Supplied records —
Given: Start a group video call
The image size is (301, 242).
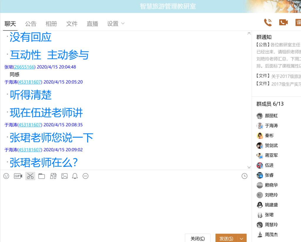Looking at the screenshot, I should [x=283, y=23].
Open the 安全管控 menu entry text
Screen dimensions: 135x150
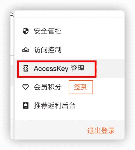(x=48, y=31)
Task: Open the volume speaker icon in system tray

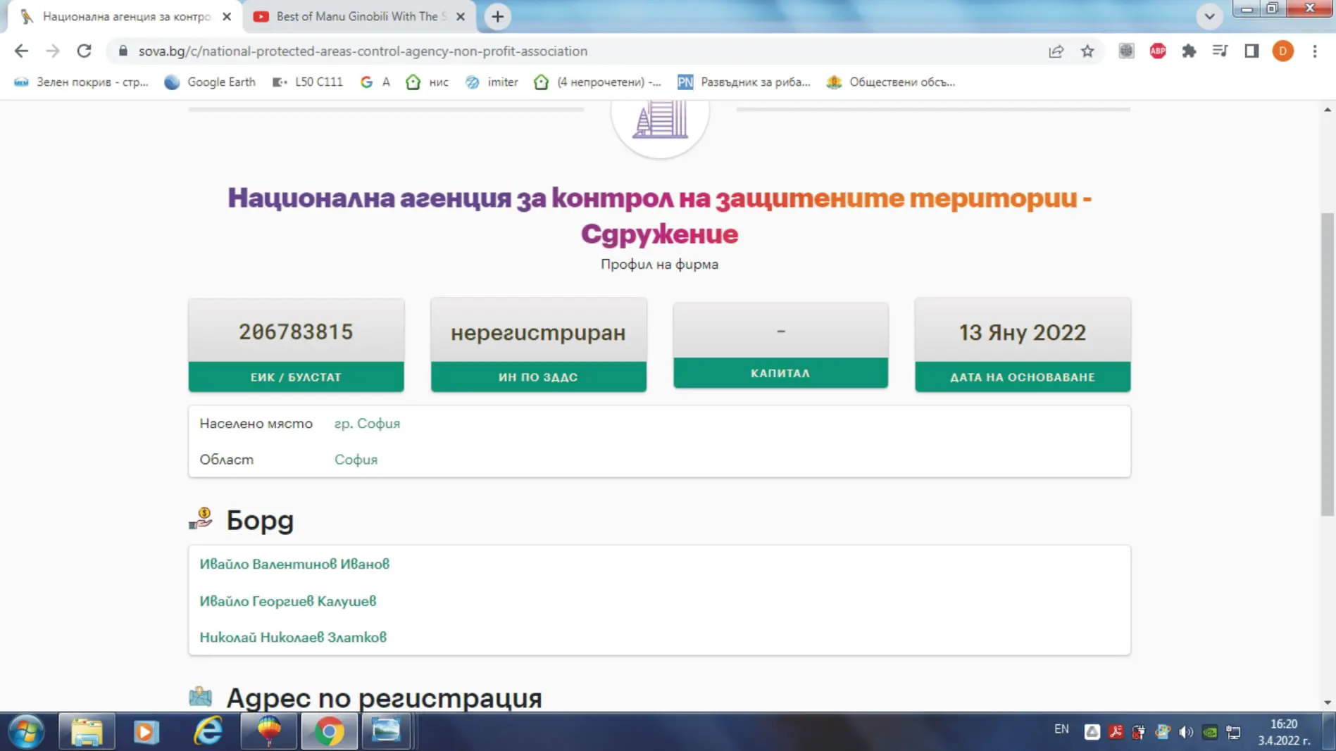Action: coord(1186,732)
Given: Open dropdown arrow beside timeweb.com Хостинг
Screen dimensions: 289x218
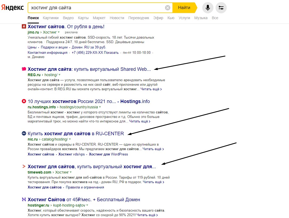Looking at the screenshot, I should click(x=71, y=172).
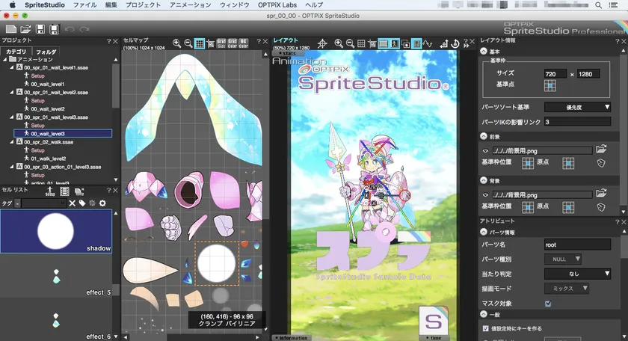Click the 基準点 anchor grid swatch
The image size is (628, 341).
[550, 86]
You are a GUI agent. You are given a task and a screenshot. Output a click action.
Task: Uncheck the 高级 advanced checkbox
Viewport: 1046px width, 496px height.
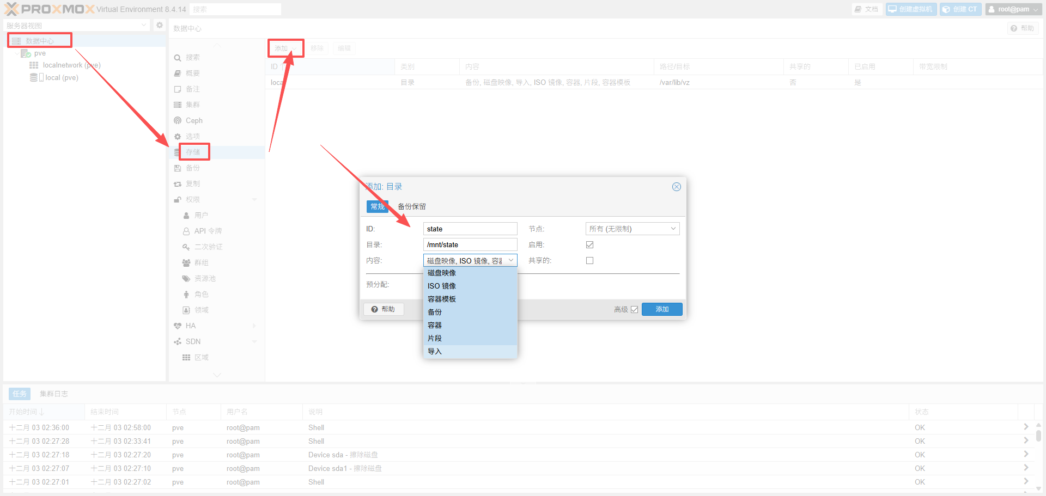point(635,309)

Problem description —
Please edit the lines above by replacing "Screen dimensions" with "Screen size" everywhere it occurs and keeping everything else the same. Omit the pictures from your answer.

Solution to the problem —
Given: Start a group video call
The image size is (301, 242).
Looking at the screenshot, I should [x=283, y=23].
Open the 安全管控 menu entry text
Screen size: 135x150
(x=48, y=31)
Task: Open the volume speaker icon in system tray

Action: coord(1186,732)
Given: Open dropdown arrow beside timeweb.com Хостинг
Screen size: 289x218
Looking at the screenshot, I should click(x=71, y=172).
Click the 基準点 anchor grid swatch
The image size is (628, 341).
[550, 86]
You are a GUI agent. You are given a task and a screenshot. Output a click action.
Task: Uncheck the 高级 advanced checkbox
Viewport: 1046px width, 496px height.
point(635,309)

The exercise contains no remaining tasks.